Work item:
The copy should hold exactly the lines below from the one that contains "Screen dimensions: 1456x874" through the one that contains "Task: Click the 676 crédits restants badge" and nothing else, so no pictures.

[Saved entries]
⁂

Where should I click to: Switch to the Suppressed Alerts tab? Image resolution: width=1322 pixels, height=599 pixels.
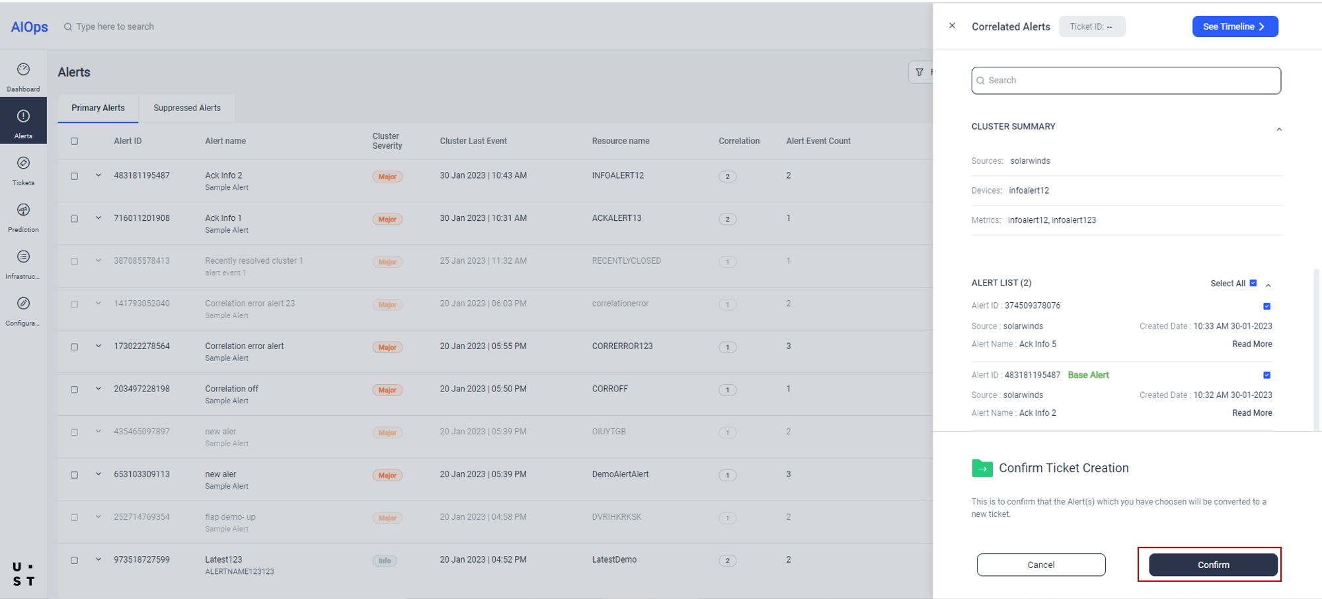click(x=187, y=108)
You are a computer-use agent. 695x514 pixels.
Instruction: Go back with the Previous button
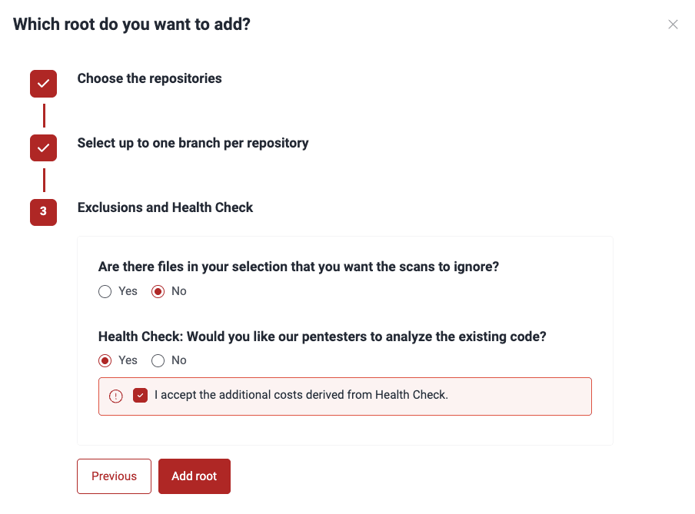click(114, 476)
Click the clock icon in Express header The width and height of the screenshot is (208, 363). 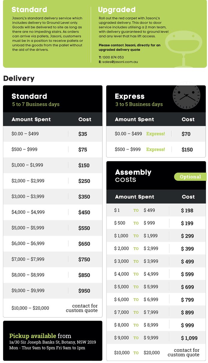click(186, 96)
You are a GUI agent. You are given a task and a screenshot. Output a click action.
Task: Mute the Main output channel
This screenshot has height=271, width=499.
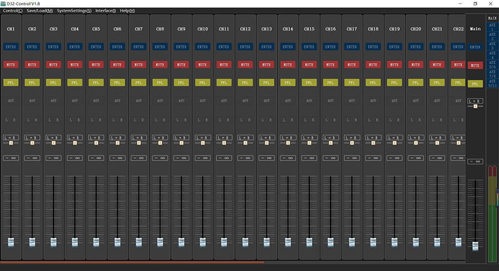[475, 66]
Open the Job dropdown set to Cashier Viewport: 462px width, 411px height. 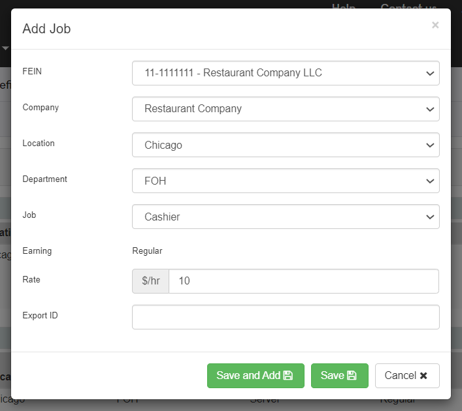(286, 217)
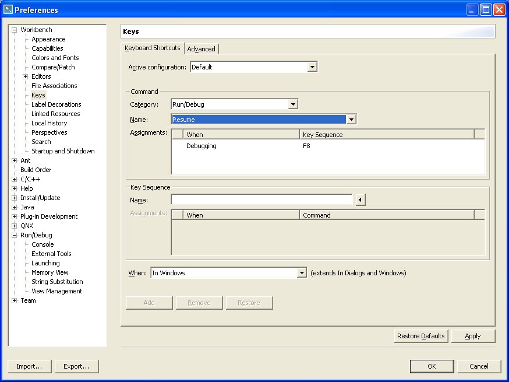
Task: Click the Import... button
Action: pyautogui.click(x=29, y=366)
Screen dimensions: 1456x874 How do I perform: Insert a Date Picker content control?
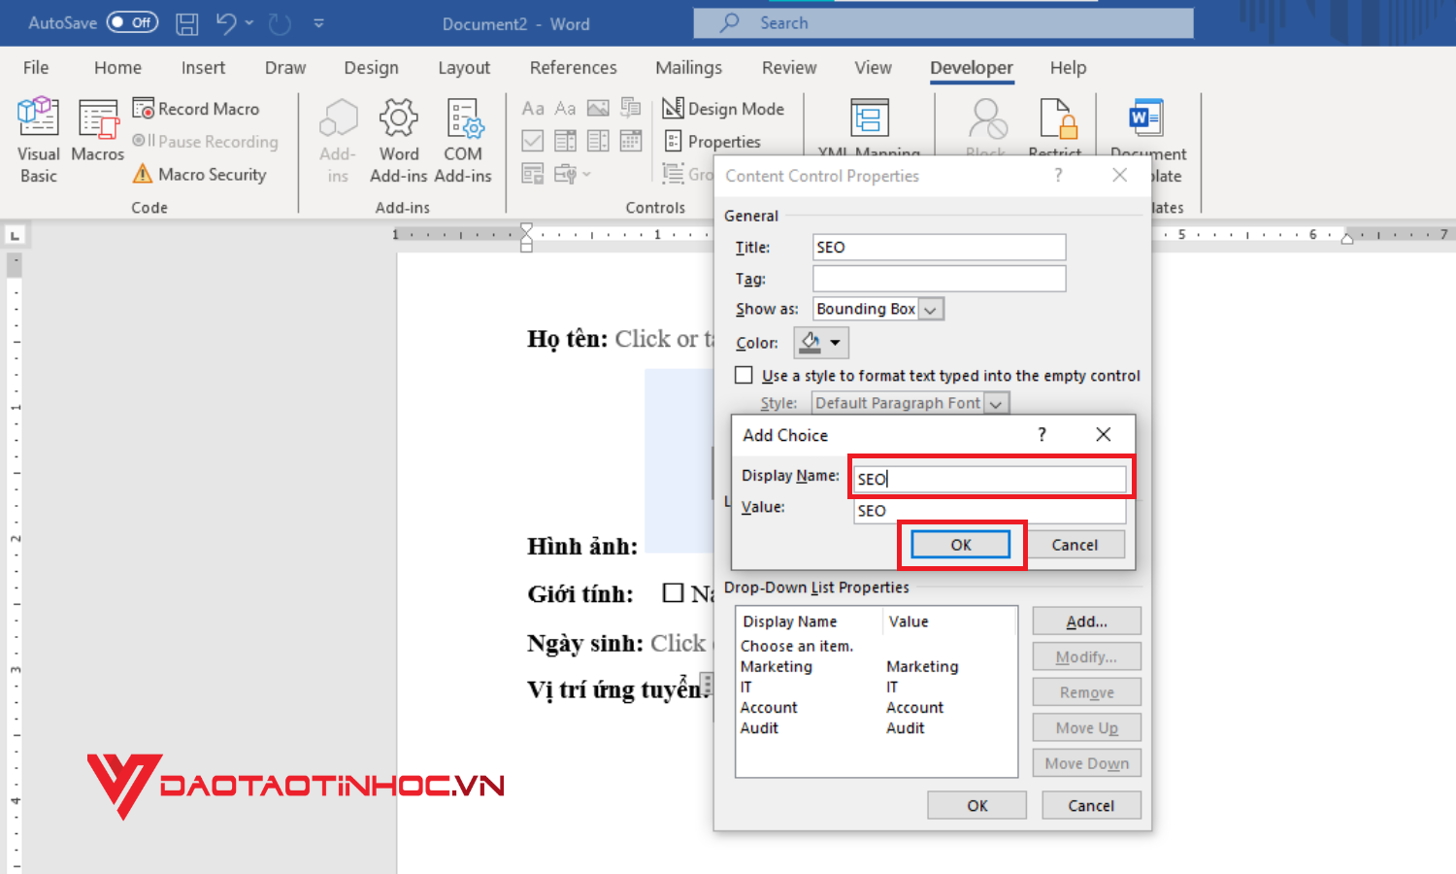(x=631, y=141)
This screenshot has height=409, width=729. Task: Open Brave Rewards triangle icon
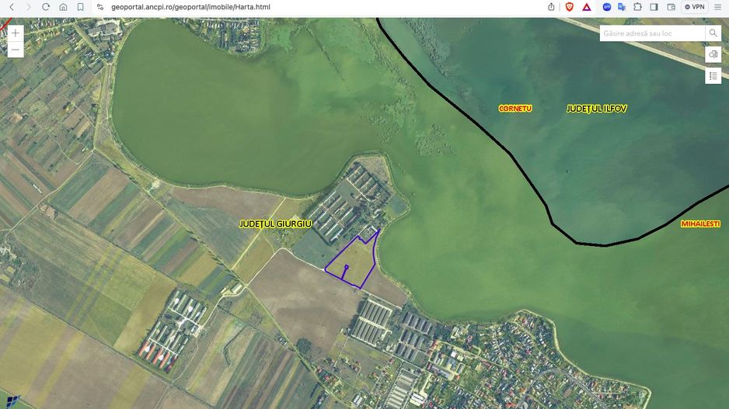(x=587, y=7)
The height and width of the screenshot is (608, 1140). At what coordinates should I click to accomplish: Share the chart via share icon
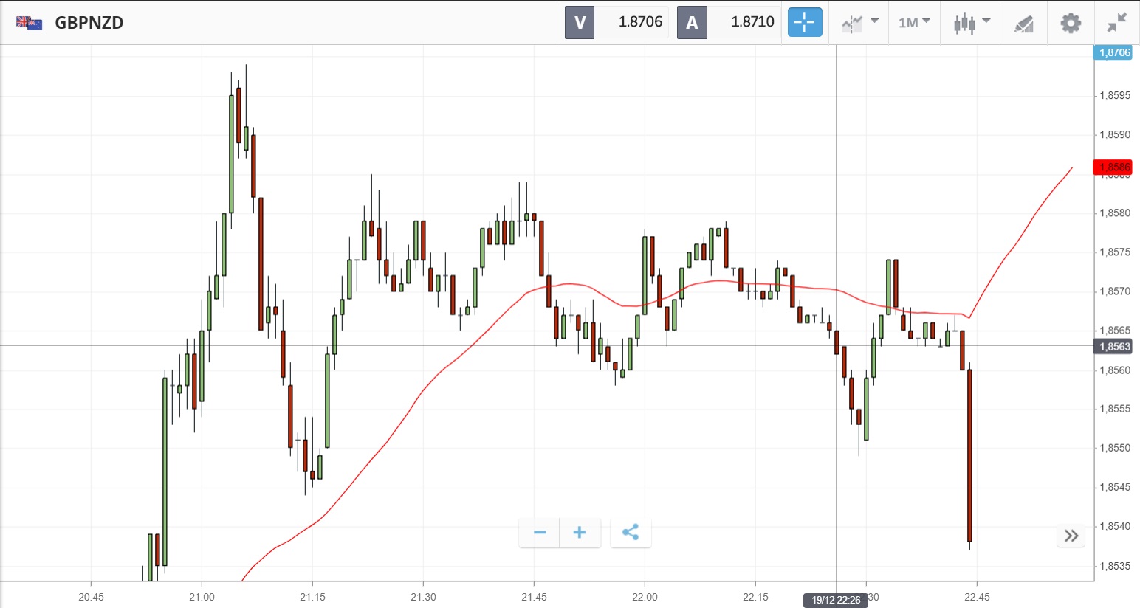(631, 532)
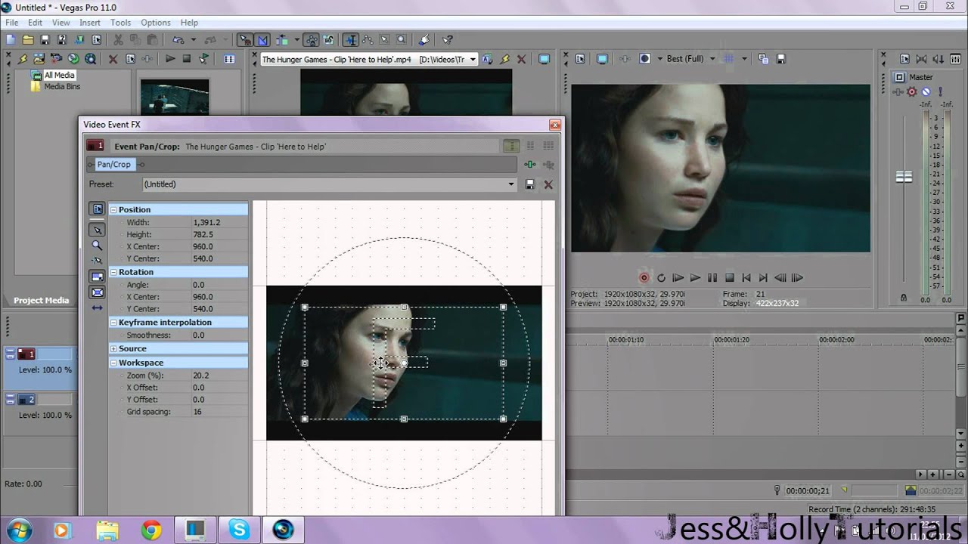
Task: Toggle Lock Aspect Ratio button in Pan/Crop
Action: click(x=97, y=277)
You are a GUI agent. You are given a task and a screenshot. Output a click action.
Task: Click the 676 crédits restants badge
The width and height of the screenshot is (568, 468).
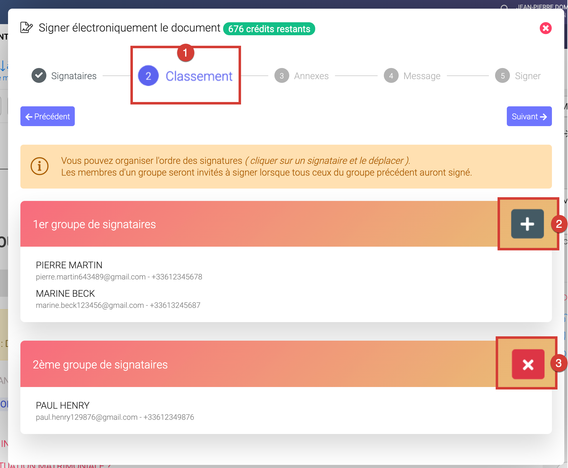(x=269, y=29)
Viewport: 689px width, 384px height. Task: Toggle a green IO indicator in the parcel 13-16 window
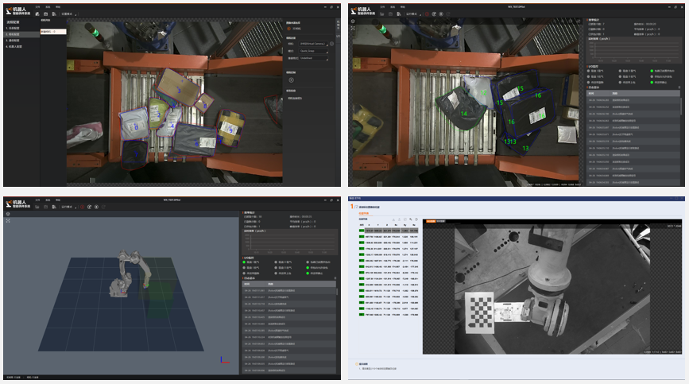tap(652, 71)
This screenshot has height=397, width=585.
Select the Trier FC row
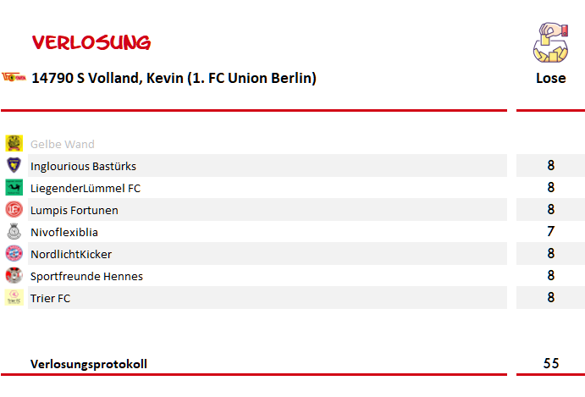pos(268,298)
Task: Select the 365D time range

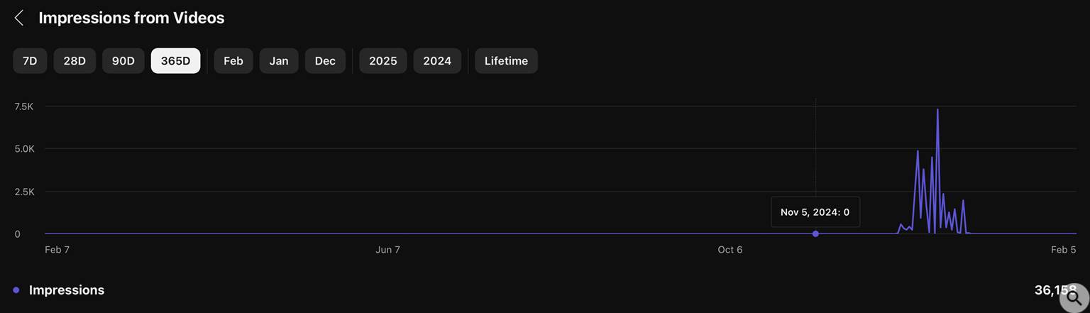Action: pos(175,61)
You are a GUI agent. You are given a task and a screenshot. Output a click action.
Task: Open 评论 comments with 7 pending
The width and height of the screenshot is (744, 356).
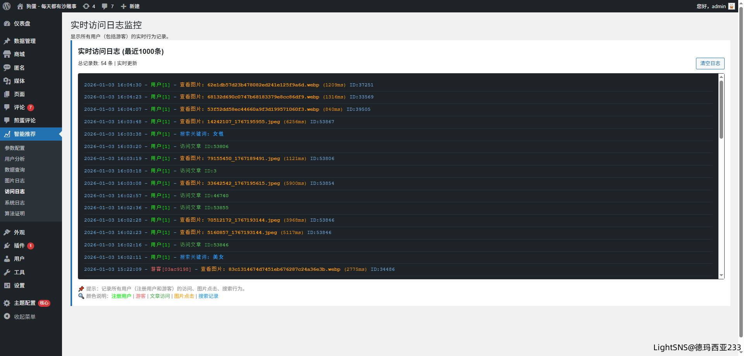(x=19, y=107)
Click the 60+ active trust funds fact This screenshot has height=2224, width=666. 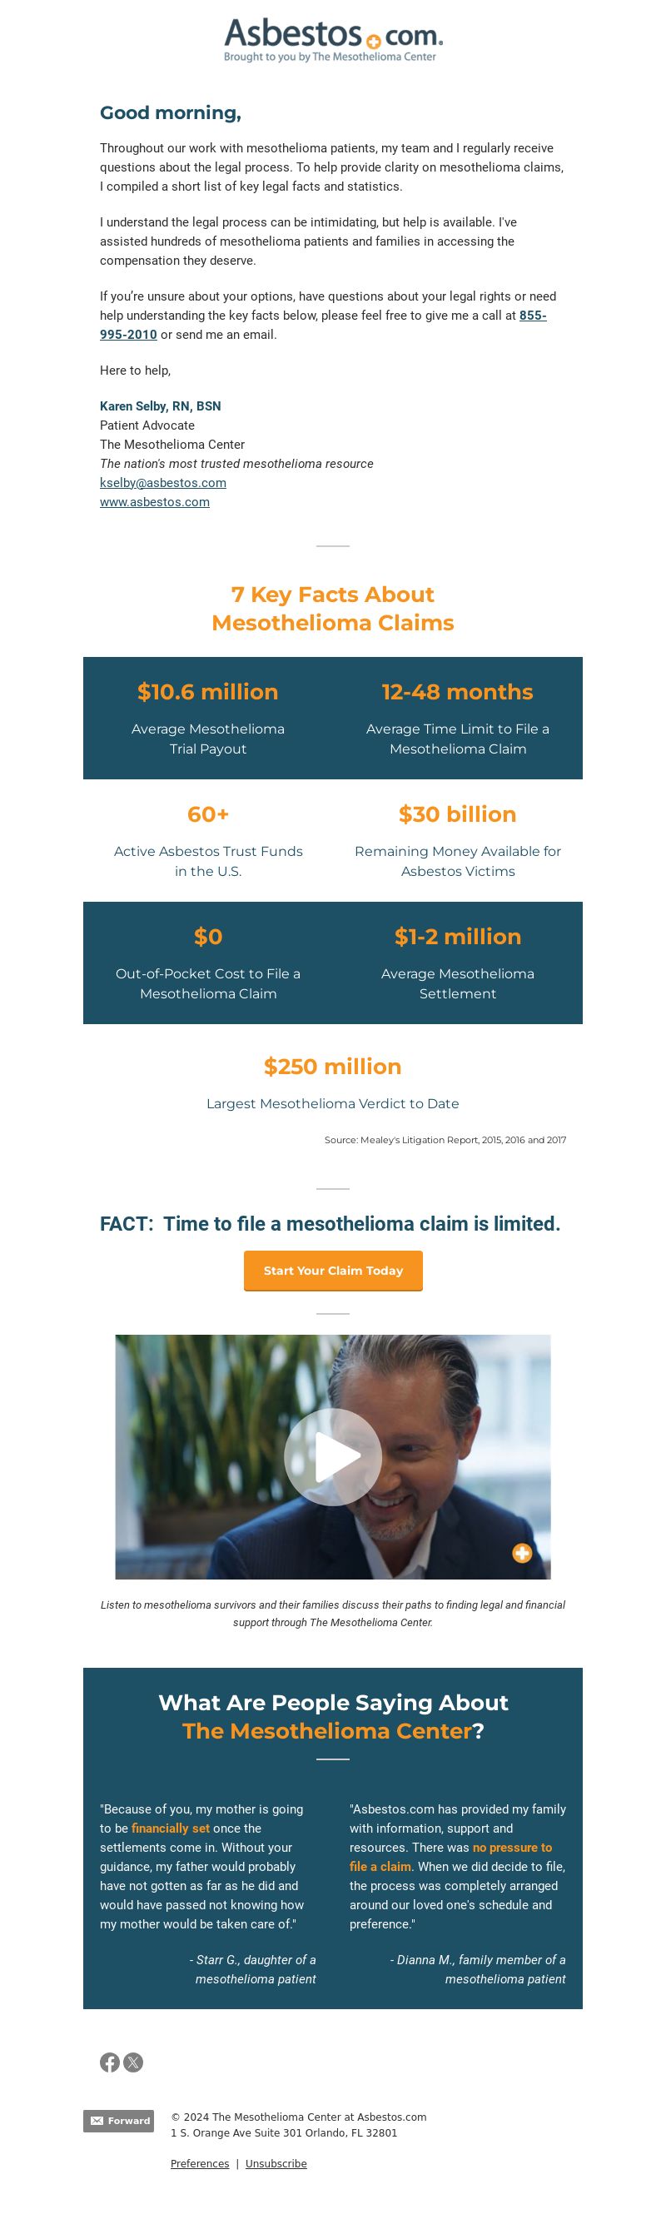(x=208, y=814)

⁂

Result:
Screen dimensions: 1456x874 How do I perform: Insert a Date Picker content control?
(x=631, y=141)
This screenshot has height=409, width=729. Task: Open Brave Rewards triangle icon
(x=587, y=7)
The height and width of the screenshot is (608, 1140). At what coordinates should I click to accomplish: Share the chart via share icon
(631, 532)
Task: Toggle Lock Aspect Ratio button in Pan/Crop
Action: click(x=97, y=277)
You are a GUI agent. You are given a task and a screenshot. Output a click action.
Task: Click the 676 crédits restants badge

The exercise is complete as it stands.